Cinéma gabonais : l’IGIS s’allie à AFJ pour muscler la production et passer à la vitesse supérieure
Libreville, 2 juillet 2026 – Fini l’attentisme. L’Institut Gabonais de l’Image et du Son sort de sa zone de formation et entre dans l’arène de la production. Ce jeudi 2 juillet, l’IGIS a paraphé son tout premier partenariat technique avec AFJ, la maison de production fondée par Frédéric Gassita.
Le constat est brutal et connu de tous les professionnels du secteur : l’IGIS forme des techniciens, des réalisateurs, des monteurs. Mais quand il s’agit de tourner, l’Institut se heurte au mur des équipements. Pas de caméras 4K dernier cri, pas de parcs lumière à la hauteur, pas de post-production calibrée aux standards internationaux. Résultat : les projets dorment dans les tiroirs.
L’accord signé avec AFJ veut casser ce plafond de verre. D’un côté, AFJ apporte son expertise et son parc matériel « de dernière génération », rodé sur des productions privées. De l’autre, l’IGIS met sur la table sa ressource humaine : étudiants, formateurs, techniciens formés mais sous-employés. Le deal est simple : mutualiser pour produire.
« Ensemble, nous visons à produire en qualité et en quantité les contenus sélectionnés, pour faire émerger une industrie cinématographique gabonaise compétitive », a martelé Samson Elibigui, directeur général de l’IGIS.

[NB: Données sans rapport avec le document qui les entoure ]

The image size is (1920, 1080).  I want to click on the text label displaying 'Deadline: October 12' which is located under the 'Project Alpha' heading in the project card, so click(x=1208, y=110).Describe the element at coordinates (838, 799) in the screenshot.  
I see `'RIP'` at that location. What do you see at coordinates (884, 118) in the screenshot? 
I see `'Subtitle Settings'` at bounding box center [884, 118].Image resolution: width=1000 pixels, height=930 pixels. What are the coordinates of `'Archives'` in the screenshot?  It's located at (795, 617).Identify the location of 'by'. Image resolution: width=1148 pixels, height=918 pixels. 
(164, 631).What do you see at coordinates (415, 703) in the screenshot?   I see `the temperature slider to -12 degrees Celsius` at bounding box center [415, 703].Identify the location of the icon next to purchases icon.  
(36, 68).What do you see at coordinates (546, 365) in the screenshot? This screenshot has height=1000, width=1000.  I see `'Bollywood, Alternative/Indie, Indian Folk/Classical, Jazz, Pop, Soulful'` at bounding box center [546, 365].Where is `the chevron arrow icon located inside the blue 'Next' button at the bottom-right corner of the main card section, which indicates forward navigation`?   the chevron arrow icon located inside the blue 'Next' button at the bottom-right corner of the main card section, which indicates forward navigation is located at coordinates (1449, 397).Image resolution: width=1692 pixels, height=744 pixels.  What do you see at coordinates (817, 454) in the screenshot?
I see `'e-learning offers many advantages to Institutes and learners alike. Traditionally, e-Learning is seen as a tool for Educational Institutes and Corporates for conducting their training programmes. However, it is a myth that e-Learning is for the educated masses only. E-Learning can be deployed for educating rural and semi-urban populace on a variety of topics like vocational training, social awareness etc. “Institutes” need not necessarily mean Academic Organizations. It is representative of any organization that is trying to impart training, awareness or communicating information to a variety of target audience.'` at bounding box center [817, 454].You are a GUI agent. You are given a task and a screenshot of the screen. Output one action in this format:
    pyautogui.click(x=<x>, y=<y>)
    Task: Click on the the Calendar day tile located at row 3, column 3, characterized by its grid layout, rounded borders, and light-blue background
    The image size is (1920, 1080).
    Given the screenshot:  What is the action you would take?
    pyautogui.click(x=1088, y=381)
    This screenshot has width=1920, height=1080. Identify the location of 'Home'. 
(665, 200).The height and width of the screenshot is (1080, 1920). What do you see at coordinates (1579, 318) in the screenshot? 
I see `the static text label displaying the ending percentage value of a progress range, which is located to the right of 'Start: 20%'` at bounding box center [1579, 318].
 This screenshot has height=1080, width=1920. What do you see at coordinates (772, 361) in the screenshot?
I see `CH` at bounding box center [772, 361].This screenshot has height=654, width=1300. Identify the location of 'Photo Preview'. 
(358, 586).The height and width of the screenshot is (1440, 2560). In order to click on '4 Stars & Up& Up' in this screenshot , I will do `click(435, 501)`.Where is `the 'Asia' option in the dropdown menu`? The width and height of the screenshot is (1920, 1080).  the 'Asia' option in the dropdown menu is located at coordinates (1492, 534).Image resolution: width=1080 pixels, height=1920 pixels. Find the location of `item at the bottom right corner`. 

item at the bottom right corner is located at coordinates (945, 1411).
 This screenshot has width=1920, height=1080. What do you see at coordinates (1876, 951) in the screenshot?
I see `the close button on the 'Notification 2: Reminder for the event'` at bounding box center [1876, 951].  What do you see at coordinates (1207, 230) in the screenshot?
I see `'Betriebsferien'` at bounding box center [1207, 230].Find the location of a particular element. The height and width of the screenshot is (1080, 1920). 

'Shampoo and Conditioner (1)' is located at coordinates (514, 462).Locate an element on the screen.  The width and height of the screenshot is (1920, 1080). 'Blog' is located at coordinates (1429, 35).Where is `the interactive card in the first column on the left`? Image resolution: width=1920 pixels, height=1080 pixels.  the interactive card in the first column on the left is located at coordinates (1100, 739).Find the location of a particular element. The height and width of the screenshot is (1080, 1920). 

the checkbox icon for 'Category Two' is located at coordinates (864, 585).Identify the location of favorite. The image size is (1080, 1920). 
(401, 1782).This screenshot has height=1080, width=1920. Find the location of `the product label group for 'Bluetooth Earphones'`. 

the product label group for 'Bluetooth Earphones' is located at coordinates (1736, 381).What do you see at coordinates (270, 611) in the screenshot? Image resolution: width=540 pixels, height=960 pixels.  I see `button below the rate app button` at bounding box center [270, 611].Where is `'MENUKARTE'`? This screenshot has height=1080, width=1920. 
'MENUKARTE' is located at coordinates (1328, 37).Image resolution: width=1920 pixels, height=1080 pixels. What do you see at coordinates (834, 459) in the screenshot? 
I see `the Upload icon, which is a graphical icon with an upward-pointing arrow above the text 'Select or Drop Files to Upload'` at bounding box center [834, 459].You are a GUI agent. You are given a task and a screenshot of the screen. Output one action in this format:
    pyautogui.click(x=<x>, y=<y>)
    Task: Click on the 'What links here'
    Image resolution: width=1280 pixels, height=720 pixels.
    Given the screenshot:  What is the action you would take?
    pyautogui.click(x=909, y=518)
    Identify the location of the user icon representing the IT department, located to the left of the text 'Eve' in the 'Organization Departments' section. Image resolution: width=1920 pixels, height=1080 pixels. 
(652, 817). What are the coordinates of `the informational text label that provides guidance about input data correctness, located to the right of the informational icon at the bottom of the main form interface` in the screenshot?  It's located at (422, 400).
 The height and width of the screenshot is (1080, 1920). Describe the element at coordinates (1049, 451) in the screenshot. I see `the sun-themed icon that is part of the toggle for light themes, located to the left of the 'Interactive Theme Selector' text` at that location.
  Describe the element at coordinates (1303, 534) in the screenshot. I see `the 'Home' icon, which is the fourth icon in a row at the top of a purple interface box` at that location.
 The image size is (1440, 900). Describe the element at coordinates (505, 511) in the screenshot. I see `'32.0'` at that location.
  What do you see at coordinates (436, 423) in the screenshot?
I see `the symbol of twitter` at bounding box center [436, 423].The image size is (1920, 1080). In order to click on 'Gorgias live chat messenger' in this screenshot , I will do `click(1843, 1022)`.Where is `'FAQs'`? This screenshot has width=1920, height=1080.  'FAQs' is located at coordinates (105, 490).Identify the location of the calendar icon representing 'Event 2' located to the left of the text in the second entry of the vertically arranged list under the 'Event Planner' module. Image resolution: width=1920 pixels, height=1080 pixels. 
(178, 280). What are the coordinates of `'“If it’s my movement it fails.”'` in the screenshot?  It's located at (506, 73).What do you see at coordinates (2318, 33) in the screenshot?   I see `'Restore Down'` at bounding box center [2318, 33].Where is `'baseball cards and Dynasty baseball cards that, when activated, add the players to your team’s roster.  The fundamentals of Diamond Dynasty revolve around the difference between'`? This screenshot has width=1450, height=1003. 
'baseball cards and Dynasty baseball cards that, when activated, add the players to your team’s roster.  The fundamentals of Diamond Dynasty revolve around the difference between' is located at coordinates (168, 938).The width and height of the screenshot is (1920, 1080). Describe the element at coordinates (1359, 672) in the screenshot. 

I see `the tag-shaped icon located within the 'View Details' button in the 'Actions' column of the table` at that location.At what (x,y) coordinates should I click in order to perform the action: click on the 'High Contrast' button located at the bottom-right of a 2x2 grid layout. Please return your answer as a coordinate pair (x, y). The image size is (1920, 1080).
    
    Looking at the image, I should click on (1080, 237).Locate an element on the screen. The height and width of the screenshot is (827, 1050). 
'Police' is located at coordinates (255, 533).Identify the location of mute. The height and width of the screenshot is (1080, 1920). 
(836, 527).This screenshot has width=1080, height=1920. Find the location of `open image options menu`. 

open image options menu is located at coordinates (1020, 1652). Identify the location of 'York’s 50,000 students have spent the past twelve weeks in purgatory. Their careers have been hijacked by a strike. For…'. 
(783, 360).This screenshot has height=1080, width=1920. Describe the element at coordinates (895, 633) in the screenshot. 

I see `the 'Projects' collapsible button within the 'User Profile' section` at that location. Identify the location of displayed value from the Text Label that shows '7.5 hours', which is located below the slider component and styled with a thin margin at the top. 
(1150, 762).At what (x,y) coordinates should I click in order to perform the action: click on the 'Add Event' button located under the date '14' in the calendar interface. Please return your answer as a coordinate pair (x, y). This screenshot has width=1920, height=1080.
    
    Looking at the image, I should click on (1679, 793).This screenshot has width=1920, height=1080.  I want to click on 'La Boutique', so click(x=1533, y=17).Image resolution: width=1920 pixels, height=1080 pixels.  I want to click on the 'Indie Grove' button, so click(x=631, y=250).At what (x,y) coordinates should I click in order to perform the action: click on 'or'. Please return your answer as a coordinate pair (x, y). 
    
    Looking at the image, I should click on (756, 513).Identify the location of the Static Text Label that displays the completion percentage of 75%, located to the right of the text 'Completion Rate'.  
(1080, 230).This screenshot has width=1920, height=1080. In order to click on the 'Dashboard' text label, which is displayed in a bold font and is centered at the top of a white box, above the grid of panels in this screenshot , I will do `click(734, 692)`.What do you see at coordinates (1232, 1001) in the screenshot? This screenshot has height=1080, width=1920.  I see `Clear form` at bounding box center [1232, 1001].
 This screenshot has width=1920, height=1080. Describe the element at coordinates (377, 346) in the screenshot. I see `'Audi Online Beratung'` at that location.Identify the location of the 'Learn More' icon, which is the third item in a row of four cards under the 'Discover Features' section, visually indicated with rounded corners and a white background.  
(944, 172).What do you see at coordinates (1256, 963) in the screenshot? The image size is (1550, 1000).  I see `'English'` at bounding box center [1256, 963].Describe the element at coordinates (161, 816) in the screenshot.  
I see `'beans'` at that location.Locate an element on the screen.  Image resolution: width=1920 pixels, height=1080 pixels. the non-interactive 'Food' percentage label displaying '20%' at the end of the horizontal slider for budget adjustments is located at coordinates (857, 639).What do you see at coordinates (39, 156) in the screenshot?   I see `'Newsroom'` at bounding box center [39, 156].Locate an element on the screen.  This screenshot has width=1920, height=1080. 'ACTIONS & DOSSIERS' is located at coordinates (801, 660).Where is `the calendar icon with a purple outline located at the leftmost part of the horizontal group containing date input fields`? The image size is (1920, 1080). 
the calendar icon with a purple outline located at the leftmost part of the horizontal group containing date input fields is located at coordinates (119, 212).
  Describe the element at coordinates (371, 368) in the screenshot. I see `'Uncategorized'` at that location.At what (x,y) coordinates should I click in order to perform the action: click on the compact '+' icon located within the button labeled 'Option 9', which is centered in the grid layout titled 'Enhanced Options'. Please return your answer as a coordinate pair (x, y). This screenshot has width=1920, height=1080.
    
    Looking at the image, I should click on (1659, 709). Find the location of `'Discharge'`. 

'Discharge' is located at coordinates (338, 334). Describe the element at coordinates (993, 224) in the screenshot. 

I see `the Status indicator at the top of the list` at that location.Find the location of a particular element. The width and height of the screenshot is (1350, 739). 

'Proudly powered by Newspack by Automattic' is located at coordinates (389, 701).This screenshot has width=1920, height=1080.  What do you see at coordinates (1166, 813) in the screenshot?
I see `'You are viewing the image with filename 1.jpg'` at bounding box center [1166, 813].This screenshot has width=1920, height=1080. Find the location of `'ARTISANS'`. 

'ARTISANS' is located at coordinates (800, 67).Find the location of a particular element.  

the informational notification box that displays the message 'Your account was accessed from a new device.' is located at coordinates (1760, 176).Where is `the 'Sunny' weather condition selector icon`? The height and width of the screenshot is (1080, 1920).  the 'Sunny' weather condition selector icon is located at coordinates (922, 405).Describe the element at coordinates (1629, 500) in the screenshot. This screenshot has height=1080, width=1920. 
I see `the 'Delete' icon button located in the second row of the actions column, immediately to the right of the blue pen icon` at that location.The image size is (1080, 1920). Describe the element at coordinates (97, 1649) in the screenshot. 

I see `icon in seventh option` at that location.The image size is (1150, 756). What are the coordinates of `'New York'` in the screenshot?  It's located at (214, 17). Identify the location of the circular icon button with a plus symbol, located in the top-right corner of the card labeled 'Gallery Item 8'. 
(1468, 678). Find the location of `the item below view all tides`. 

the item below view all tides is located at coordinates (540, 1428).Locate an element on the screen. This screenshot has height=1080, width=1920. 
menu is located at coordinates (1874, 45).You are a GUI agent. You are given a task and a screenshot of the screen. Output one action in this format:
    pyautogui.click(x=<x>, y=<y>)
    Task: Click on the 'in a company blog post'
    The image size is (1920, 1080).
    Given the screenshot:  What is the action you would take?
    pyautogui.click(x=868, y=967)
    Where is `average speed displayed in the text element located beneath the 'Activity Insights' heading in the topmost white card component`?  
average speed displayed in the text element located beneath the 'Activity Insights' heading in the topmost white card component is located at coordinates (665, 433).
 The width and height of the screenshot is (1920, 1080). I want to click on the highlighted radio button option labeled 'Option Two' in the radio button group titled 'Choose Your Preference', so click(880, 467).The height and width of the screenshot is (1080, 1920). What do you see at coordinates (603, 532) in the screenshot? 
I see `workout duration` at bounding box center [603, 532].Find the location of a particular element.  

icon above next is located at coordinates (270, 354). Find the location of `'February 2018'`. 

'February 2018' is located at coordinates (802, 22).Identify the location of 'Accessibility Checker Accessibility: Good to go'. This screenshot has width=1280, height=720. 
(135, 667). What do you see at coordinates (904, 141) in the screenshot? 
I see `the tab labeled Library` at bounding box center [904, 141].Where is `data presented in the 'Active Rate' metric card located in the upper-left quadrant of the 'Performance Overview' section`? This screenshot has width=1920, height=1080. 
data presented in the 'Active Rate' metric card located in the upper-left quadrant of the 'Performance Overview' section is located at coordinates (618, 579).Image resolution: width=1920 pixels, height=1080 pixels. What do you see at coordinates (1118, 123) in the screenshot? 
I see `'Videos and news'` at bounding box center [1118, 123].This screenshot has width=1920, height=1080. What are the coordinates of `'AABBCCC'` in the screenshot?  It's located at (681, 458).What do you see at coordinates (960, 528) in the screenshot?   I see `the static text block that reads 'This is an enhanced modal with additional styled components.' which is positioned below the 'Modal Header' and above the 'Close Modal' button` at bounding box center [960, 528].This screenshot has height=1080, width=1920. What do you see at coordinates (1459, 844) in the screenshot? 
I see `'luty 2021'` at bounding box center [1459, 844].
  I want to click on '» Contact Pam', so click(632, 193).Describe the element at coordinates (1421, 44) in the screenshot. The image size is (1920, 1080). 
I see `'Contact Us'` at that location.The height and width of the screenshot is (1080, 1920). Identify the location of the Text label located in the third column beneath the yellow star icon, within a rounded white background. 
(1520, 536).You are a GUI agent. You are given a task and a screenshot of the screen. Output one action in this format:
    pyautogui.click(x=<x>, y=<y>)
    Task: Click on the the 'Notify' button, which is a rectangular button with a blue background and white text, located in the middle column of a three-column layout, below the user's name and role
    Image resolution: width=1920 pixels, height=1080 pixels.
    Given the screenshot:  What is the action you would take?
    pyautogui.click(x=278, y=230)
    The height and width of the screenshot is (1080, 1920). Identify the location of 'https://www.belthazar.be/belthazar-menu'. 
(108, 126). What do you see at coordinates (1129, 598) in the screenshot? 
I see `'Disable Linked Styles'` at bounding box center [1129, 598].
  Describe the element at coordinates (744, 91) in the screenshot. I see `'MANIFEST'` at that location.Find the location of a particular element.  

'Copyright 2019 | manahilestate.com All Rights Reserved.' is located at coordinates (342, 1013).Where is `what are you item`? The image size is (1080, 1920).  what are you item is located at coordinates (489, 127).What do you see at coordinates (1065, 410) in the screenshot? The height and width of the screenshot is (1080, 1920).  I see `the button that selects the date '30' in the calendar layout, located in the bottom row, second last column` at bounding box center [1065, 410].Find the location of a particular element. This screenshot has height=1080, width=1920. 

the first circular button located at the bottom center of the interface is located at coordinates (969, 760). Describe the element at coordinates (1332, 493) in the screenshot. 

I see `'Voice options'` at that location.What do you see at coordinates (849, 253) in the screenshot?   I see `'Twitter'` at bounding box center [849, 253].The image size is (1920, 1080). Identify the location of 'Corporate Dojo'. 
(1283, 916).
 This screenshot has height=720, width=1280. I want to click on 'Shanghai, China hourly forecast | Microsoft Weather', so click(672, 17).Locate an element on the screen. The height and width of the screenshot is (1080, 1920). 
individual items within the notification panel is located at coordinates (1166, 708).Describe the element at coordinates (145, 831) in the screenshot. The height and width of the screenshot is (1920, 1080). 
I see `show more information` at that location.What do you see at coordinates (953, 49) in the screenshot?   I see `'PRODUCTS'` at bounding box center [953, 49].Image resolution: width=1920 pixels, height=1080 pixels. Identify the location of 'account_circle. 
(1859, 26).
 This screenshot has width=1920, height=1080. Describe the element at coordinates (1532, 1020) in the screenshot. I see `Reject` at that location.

Jusqu’ici, l’IGIS était perçu comme une école. Avec ce partenariat, il devient coproducteur. C’est un changement de braquet stratégique. Le Gabon ne peut plus se contenter d’envoyer ses jeunes se former puis les regarder chômer faute de plateaux. Il faut des films, des séries, des documentaires qui tournent, qui s’exportent, qui créent des emplois.

L’IGIS n’est pas parti de zéro. Le 10 avril 2026, l’Institut lançait un appel à projets pour dénicher des contenus qui « éduquent, sensibilisent et valorisent la culture gabonaise ». À la clôture, le 31 mai, 27 dossiers ont atterri sur la table. Une commission planche actuellement pour sortir les pépites. Ce sont ces films-là que l’alliance IGIS-AFJ doit mettre sur les rails.
Produire plus, oui. Mais le piège du contenu au rabais guette. Le public gabonais, biberonné à Nollywood et aux séries Netflix, est devenu exigeant. Samson Elibigui le sait : l’enjeu est de tenir les deux bouts. La « qualité » promise passe par les standards techniques d’AFJ. La « quantité » dépendra de la capacité à industrialiser le processus sans tomber dans l’usine à navets.
En choisissant AFJ, l’IGIS mise sur un acteur privé qui connaît la réalité du terrain. Frédéric Gassita n’est pas un théoricien. Sa structure a déjà produit, livré, diffusé. Ce pragmatisme manquait souvent aux initiatives publiques. L’État met les cerveaux, le privé met les machines et le savoir-faire. Sur le papier, l’équation est bonne.
Un partenariat ne fait pas une industrie. Le vrai juge sera le spectateur. Si, dans 12 mois, les salles, les chaînes et les plateformes ne diffusent pas de nouveaux films gabonais estampillés IGIS-AFJ, l’opération aura raté sa cible. L’enjeu est aussi économique : prouver qu’un film gabonais peut être rentable, créer une chaîne de valeur, et donner envie aux investisseurs de suivre.
L’IGIS vient de jouer sa première carte production. Elle est technique, concrète, et ne vend pas du rêve. Reste à transformer l’essai. Le cinéma gabonais a les histoires. Il a les visages. Avec AFJ, il aura peut-être enfin les images.